Крепким ударом об стену его напрочь вышибло из тела на добрых три часа, за которые одна половина посвященных в дело работников лечебницы, заранее предвкушая проблемы с родственниками, успела взмолиться о том, чтобы он очнулся, другая, более прозорливая — о том, чтоб не очнулся, но надеждам этой второй, догадливой половины сбыться было не суждено, потому что в себя Иден все же пришел, хотя и не сразу обрел при этом способность удерживать в памяти происходящее, а периода беспамятства не осознавал вовсе. Поэтому он все утро вслух недоумевал, каким это странным чудом из процедурной за секунду переместился в неврологию, и требовал потом воды, которую старательно выпивал, выблевывал и тут же начинал цикл по новой.

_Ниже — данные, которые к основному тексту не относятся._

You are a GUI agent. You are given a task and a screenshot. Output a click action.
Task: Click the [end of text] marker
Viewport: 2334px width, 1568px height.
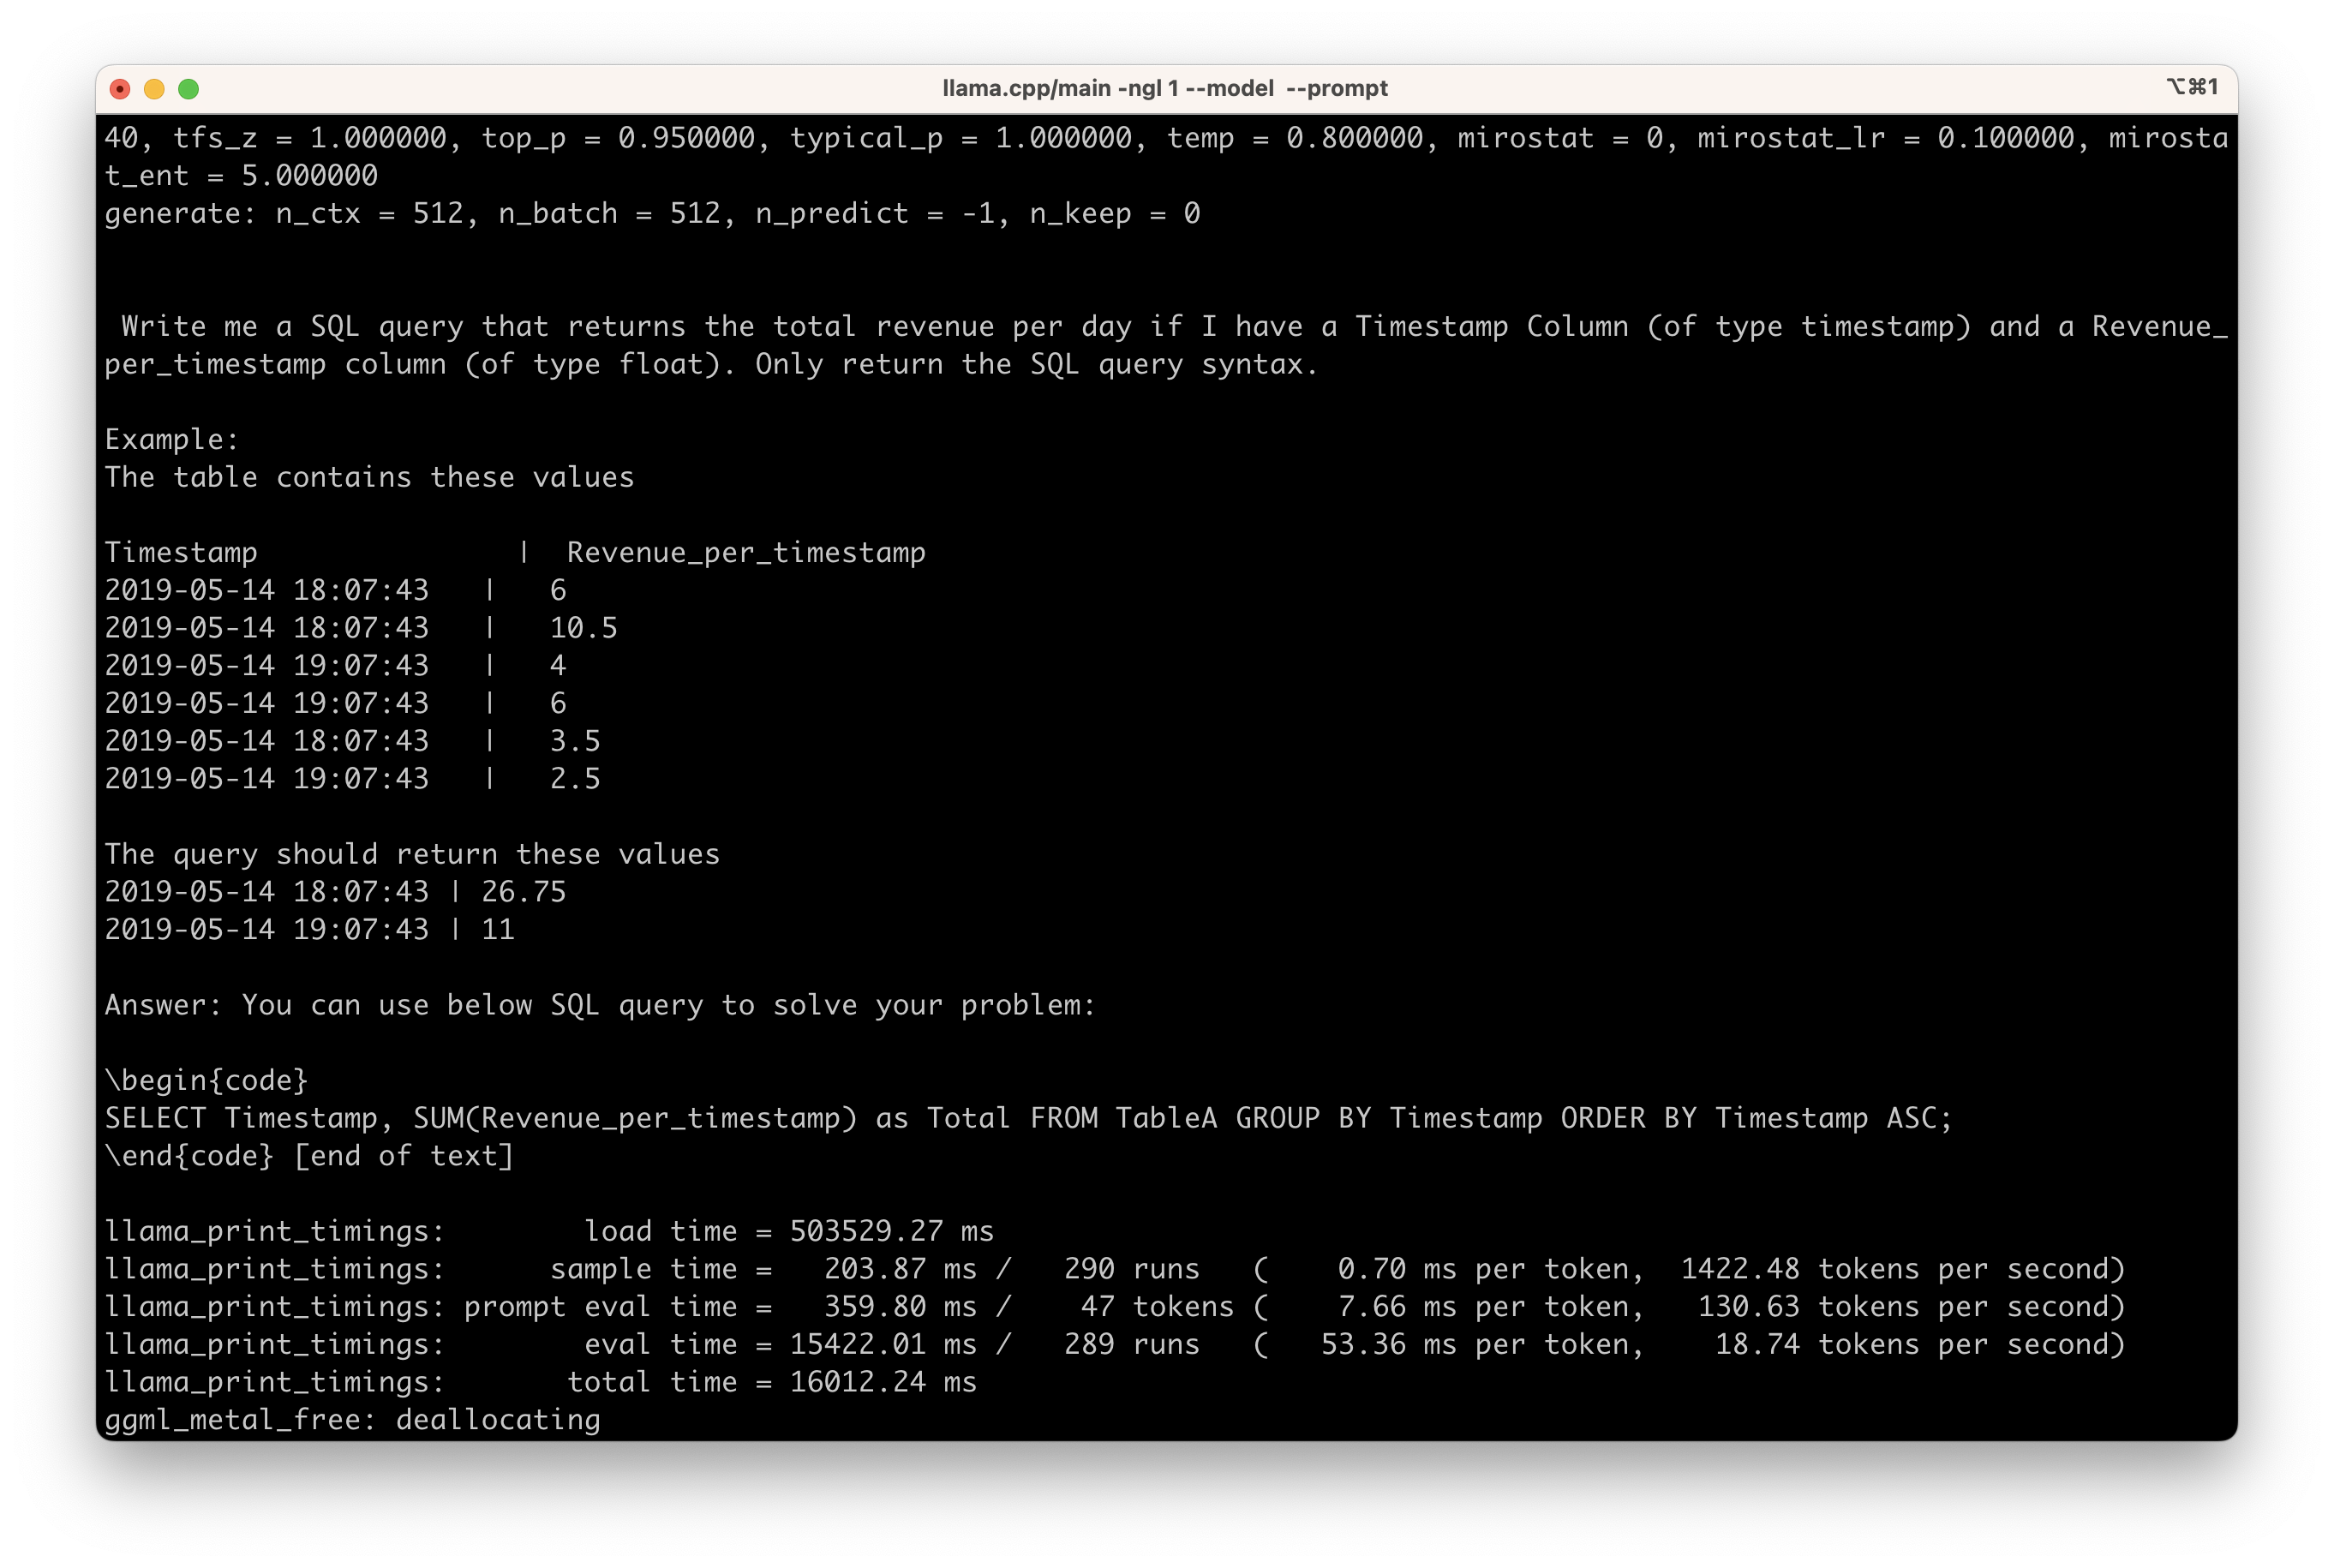pos(403,1156)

Однако уже к вечеру того же дня Корсаков отступил, следом за ним устал бушевать ушибленный мозжечок, и штормовое головокружение, сопутствующее тошноте, поблекло до легкой качки, неприятной своим постоянством, но вполне преодолимой, так что из значительных препятствий к дальнейшей обороне остались лишь неотвязная головная боль да туман в черепе, такой густой, что сквозь него одна мысль до другой уже едва дотягивалась, по пути увязая в мушином белом шуме, и не понять было, это от сотрясения или от каких-нибудь новых лекарственных средств, разбавивших меню уже после попадания на больничку.

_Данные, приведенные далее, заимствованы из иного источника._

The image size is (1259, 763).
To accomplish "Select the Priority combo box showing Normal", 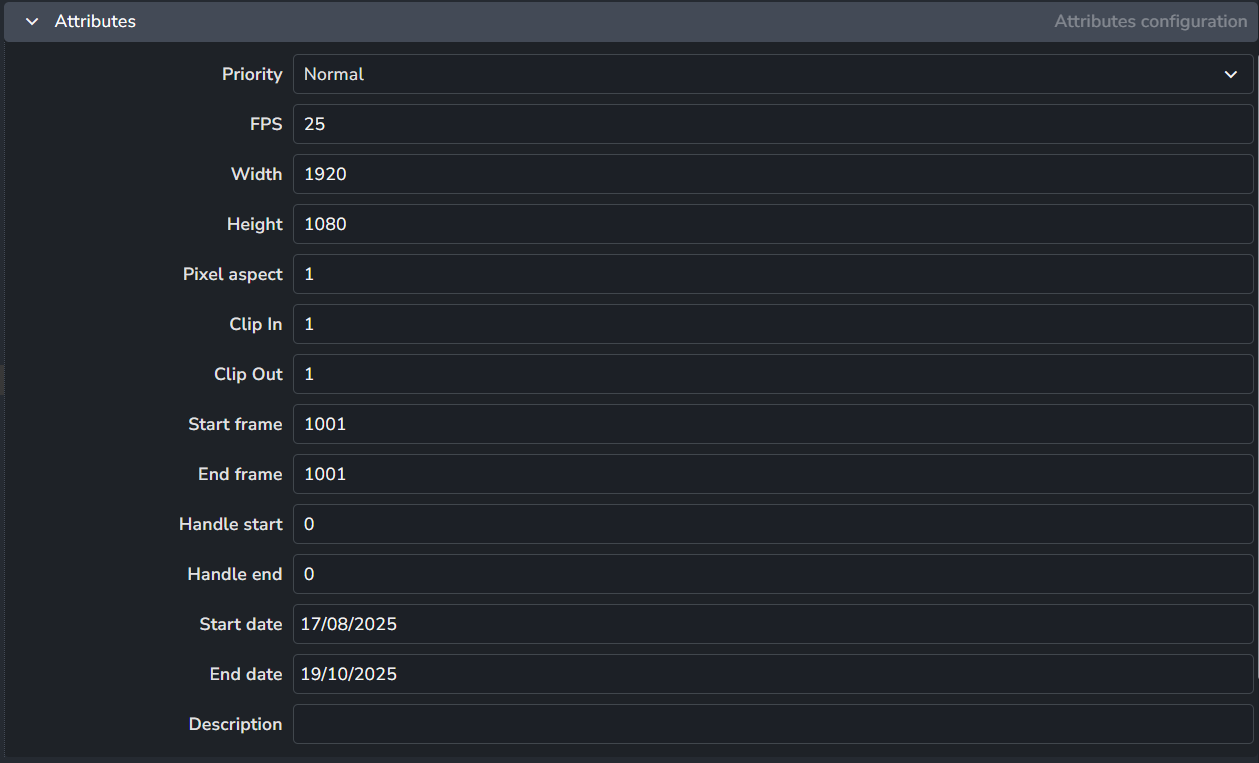I will (x=760, y=74).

Как бы то ни было, именно благодаря этому проклятому шуму в башке Иден не сообразил вовремя, что на расспросы врачей, в кои-то веки необычайно участливые и осторожные, категорически нельзя было отвечать правду, нельзя было говорить “помню” в ответ на вопрос о случившемся в процедурной и вдаваться в подробности, злополучный орбитокласт даже упоминать не следовало, а уж тем более рассказывать о нем всяким любознательным дамочкам, случайно забредшим в досягаемость из параллельного мира, да еще и в присутствии Адлера — ведь тот, несомненно, ловил под прикрытием густой сосенки каждое слово. Назло Адлеру он и рассказал, впрочем, оскорбленный нелепой байкой про спицу и настороженный настойчивостью, с которой ее передают из уст в уста, отчего создается впечатление, что истинная суть произошедшего грозит репутации, причем не только одного Бриггса, но и кого-то поважнее, вот и замалчивается изо всех сил.